BNSF worker says Intermodal complex sure to mean growth

November 21, 2007


— Skip Kalb thinks the Gardner Intermodal can mean growth for Baldwin City in whatever way the community wants, but he doesn't think it will mean a huge increase in truck traffic on U.S. Highway 56.

Kalb, a Baldwin City native who works for Burlington Northern Santa Fe Railway, is in charge of the massive Intermodal complex that will be built southwest of Gardner and is expected to open in 2009. He's often asked what the 1,800 trucks that will be leaving the railway yard each day will mean to traffic in this southern Douglas County community.

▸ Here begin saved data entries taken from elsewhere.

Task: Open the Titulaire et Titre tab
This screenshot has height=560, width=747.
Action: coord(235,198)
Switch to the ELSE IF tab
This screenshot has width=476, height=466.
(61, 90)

"We don't see a flood of trucks coming this way," Kalb told the Baldwin City Council this week. "We just don't see it."

Kalb said BNSF had a study done on where the traffic would go from the 1,000-acre shipping hub that will produce those 1,800 trucks a day. Trains will deliver cargo to the center that then will be loaded onto semi tractor-trailers.

"The study shows that less than 1 to 2 percent will go west and 90 percent will go north and south," Kalb said.

The Intermodal complex, he said, will create about 13,000 jobs - the vast majority at the massive warehouses that will be built on the site. The railway portion of the project takes up about 400 acres, with the remaining 600 acres used for warehouses, he said.

Kalb said it's important for Baldwin City to review and solidify its comprehensive plan to ensure growth related to the Intermodal is what the community wants.

"You're in a unique position," Kalb said. "Do you want some light industrial, do you want high-end residential?

"You will have opportunities, no doubt. I have no doubt there will be residential home sales."

Aside from job creation, the Intermodal is projected to contribute $1.7 billion over 20 years to the Kansas economy, he said, noting that Gov. Kathleen Sebelius has called the project the state's largest economic development program in 45 years.

He said that BNSF is making the project as "green" as possible. For example, diesel-operated cranes will be replaced by electric-powered cranes to move containers off rail cars.

"We want this to be a showcase project," Kalb said.